According to the outlook, supply this winter is estimated to average just over 109 Bcf/d, with production at 86 Bcf/d, 9% lower than last winter because of declines in gas production associated with oil drilling.
Slight drop in demand
Overall demand is seen reaching 109.7 Bcf/d, when export customers are included, down less than 1% from the prior winter levels.
There are greater uncertainties in this year's outlook than in the prior year's, amid the coronavirus pandemic, according to Orlando Alvarez, chairman of NGSA and head of BP America's North American gas marketing and trading business.

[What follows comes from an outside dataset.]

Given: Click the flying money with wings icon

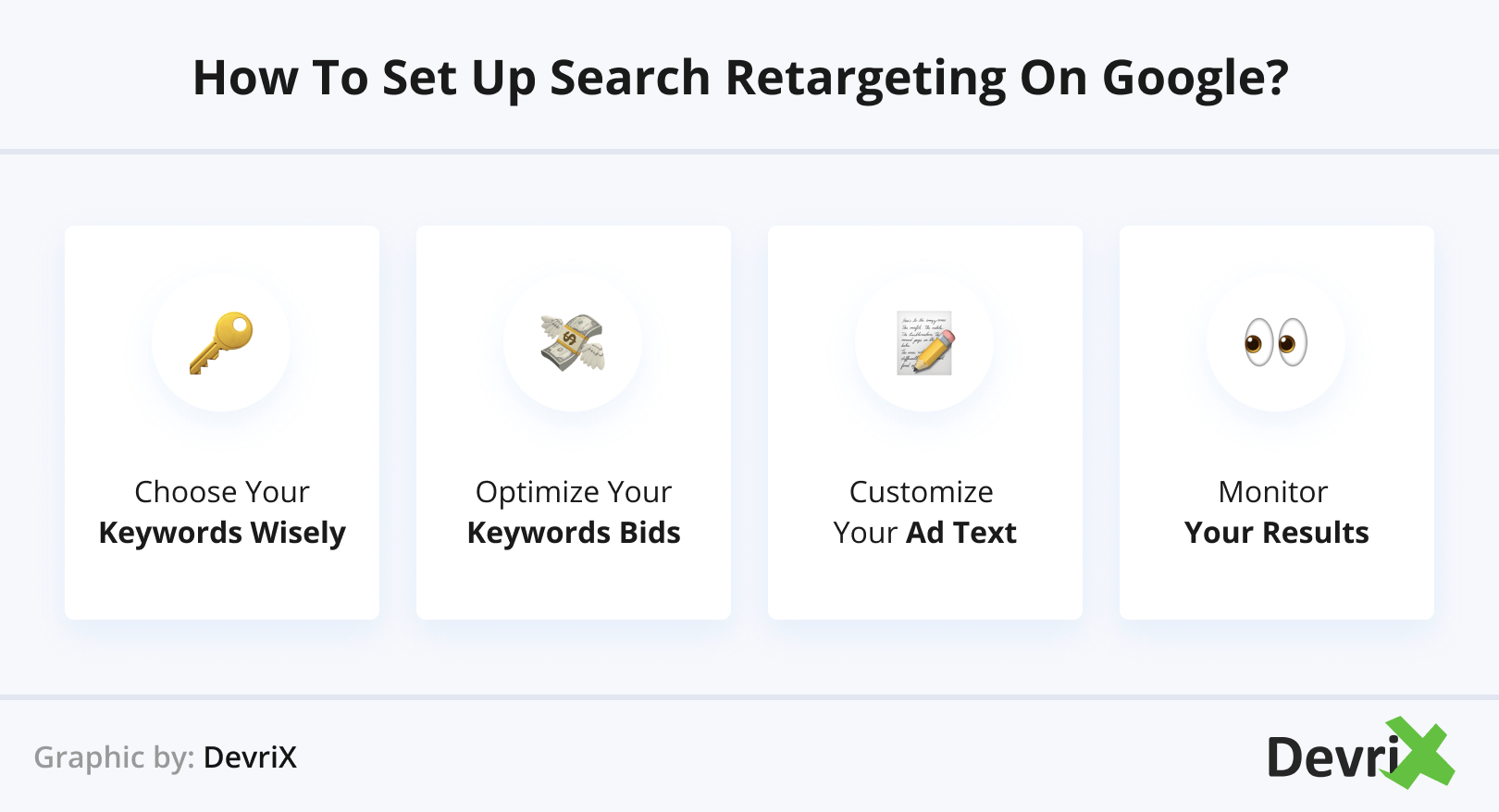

"Another wave of COVID could definitely impact the market, from global demand to the LNG exports," he said, while a faster recovery would also sway the outcome
Exports are seen reaching record highs, even as domestic production and domestic demand are lowered primarily due to economic impacts of COVID-19.
Domestic demand is estimated to average 88.2 Bcf/d this winter, down from 89.7 Bcf/d in winter 2019-20. Expected growth in residential-commercial and industrial sector gas use is seen as insufficient to offset a decrease in power burn.
The outlook predicted a slight decrease in electric sector demand growth, driven mostly by lower power burn. Power burn is seen at 26.6 Bcf/d, down from 28.9 Bcf/d the prior winter, amid a decrease in economic dispatch of gas-fired versus coal-fired generation as gas prices rise. About 3-4 Bcf is subject coal-to-gas switching, down from previous levels of 6 Bcf/d or higher, due to coal retirements, Alvarez noted.
Nonetheless, the structural shift from coal to gas-fired generation has continued. "We've seen over 7,500 MW of gas-fired generation being built just in the last year," Alvarez said.
The outlook sees economic uncertainty keeping industrial demand growth to just 0.1 Bcf/d winter over winter, while a 4% colder winter forecast is seen pushing up residential/commercial demand by 0.7 Bcf/d. Alvarez suggested the slight uptick in industrial sector demand is primarily due to industrial plants using more space heating in colder weather and some expansions in natural gas intensive industries.
The outlook also counted weaker economic indicators than last winter, such as -2.6% GDP growth, among factors easing pressure on prices.
In one bright spot for the gas sector, exports are seen rising 9%, with LNG exports estimated to average 9.3 Bcf/d, up from 8.5 Bcf/d the prior winter. Pipeline exports are also seen up 0.4 Bcf/d to 5.5 Bcf/d.
"We are projecting that LNG [exports] on average for the winter will be up in Q4 at 8.7 Bcf/d and in Q1 at 9.4 Bcf/d," Alvarez said, as price differentials between the US and importing markets incentivize trade.
Declines in associated production
On the supply side, production in the Lower 48 for the winter is seen at 86 Bcf/d, down from 94.2 Bcf/d a year earlier, reflecting declines mostly in associated gas production, while dry gas production remains robust. New pipeline capacity also is seen bringing long-awaited relief to the Permian Basin.
Storage is also strong, with inventories of 4 Tcf at the start of winter, 9% higher than the five-year average, but also mitigated by a higher draw.
"As we enter the winter, we are projecting a 60% greater withdrawal from storage than we've seen over the five-year average," reflecting the lower levels of supply, Alvarez said. The average withdrawal is expected to be 18.3 Bcf/d compared with 11.6 Bcf/d last winter, he added.